As popular as Osamu Tezuka has been in the United States, many of his works have still not been localized for non-Japanese readers. Thanks to Kickstarter, the online crowdsourcing website, American audiences now have the opportunity to read a considerably dark tale from the father of manga.
Barbara is a snapshot of Japan during the 1970s, a period of time that saw social discontent and a burgeoning art and literary movement. Yosuke Mikura, a world renown author who has achieved critical acclaim and success, crosses paths with a beautiful, but shabby, homeless woman named Barbara, who has a taste for alcohol and French poetry. Mikura feels compelled to take the woman home, only to grow frustrated with her sloppy lifestyle and excessive drinking. Mikura continues to encounter Barbara throughout the story, repeatedly taking her in only to kick her out for her behavior. As their tumultuous relationship continues, Mikura falls victim to a series of strange events involving international spies, secret covens, politics, and sadomasochists.
Barbara is a fascinating and disturbing story that toys with the reader. For the first half of the book, Mikura’s encounters with Barbara are self contained stories that follow a straightforward structure: Mikura meets Barbara, they fight, Barbara leaves or is thrown out, and Mikura experiences a strange happenstance before meeting Barbara again. As Mikura becomes more and more obsessed with the woman, seeking her out and trying to be a part of her world, a larger narrative begins to take shape, one that is filled with all sorts of strange twists and turns that are exacerbated by bizarre romantic escapades. As Mikura’s life begins to spiral completely out of control, the reader is left to wonder who really has gone insane, Mikura or Tezuka?
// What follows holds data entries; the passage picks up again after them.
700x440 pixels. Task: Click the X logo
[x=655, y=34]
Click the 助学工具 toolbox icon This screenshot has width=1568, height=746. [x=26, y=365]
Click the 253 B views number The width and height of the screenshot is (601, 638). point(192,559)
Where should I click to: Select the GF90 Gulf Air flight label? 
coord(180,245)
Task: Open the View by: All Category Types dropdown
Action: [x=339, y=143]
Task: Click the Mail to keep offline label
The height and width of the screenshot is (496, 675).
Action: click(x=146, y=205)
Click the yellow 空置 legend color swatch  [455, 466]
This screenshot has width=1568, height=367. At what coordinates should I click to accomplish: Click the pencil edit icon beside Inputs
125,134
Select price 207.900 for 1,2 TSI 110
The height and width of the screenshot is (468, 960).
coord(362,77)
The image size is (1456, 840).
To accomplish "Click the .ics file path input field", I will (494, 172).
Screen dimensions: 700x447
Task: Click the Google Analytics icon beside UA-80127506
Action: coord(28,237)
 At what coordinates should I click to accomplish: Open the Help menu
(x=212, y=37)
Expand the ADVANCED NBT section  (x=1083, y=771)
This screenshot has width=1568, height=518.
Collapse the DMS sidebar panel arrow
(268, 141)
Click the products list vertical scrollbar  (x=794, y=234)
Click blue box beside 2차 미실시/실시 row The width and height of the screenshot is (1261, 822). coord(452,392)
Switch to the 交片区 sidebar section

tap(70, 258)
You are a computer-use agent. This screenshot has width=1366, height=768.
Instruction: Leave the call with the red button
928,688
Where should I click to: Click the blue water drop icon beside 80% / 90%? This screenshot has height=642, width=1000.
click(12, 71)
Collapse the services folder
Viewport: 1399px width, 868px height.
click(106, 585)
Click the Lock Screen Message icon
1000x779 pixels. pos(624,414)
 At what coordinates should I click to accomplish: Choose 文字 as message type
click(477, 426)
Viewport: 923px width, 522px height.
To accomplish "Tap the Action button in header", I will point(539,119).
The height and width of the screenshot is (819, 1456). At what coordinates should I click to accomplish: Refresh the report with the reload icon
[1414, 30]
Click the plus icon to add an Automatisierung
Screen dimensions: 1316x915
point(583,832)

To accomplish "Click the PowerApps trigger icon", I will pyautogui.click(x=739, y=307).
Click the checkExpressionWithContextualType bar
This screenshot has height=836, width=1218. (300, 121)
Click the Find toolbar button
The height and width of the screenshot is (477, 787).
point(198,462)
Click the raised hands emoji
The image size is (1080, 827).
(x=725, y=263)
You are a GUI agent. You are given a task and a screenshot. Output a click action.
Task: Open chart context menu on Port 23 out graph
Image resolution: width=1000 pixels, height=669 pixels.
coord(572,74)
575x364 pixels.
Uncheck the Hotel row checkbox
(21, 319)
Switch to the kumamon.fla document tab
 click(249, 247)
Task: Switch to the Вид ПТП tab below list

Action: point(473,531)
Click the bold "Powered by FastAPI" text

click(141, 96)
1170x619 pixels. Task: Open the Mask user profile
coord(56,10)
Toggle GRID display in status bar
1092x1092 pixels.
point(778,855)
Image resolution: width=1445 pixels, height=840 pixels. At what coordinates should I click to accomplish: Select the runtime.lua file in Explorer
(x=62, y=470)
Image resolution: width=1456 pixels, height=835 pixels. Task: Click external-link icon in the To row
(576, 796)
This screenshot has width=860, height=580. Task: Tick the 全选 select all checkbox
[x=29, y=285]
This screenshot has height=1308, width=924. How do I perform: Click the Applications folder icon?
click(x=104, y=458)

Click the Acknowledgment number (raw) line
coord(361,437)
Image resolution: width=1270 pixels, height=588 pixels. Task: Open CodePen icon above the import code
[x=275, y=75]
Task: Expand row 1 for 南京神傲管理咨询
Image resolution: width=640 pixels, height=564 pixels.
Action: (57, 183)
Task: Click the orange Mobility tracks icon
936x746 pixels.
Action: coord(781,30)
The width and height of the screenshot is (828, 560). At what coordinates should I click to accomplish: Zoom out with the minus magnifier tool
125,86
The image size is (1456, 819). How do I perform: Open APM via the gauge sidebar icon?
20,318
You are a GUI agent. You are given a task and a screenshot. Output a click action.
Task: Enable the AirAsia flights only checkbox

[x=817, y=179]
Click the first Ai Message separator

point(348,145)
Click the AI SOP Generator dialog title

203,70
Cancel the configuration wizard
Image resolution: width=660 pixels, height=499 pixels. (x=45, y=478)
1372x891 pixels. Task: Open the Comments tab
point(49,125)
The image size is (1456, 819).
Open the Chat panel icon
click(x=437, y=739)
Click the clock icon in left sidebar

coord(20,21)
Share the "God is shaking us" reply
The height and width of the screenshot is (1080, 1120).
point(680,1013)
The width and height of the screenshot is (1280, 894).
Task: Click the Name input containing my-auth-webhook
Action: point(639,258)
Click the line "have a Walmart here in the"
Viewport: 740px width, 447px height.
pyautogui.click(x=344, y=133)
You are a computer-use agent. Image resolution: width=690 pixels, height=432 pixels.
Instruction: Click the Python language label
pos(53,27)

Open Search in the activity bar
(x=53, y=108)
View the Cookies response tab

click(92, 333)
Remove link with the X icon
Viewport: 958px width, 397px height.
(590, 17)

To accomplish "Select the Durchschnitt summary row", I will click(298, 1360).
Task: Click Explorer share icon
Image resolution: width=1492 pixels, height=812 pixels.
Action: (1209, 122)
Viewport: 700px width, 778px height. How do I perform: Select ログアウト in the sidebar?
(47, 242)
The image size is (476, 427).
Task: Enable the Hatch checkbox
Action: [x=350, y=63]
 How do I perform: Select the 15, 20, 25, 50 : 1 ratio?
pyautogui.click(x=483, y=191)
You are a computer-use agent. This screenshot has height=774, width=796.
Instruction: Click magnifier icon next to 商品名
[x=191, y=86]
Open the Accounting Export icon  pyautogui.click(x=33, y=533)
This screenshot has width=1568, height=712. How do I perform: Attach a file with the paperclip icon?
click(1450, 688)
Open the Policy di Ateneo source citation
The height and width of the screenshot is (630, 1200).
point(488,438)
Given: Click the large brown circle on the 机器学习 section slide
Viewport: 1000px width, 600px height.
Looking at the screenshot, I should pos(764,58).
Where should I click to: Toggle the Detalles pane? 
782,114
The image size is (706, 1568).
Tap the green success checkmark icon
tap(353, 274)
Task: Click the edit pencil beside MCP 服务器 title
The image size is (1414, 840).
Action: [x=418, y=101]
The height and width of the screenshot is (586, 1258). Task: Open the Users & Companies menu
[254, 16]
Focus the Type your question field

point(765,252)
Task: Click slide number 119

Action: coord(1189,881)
Essay, lectures and psychological profiles can be written about the complex and troubled life of Yosuke Mikura. Tezuka doesn’t offer any sort of explanation regarding the reality of the situations Mikura finds himself in — that is left to the reader’s interpretation. Those who devour Tezuka’s works on a regular basis, or who enjoy psychological dramas and thrillers, will read Barbara and become enchanted by it. On the other hand, readers who prefer the author’s lighter and more straightforward stories might struggle to find sanity within the dark, complex subject matter.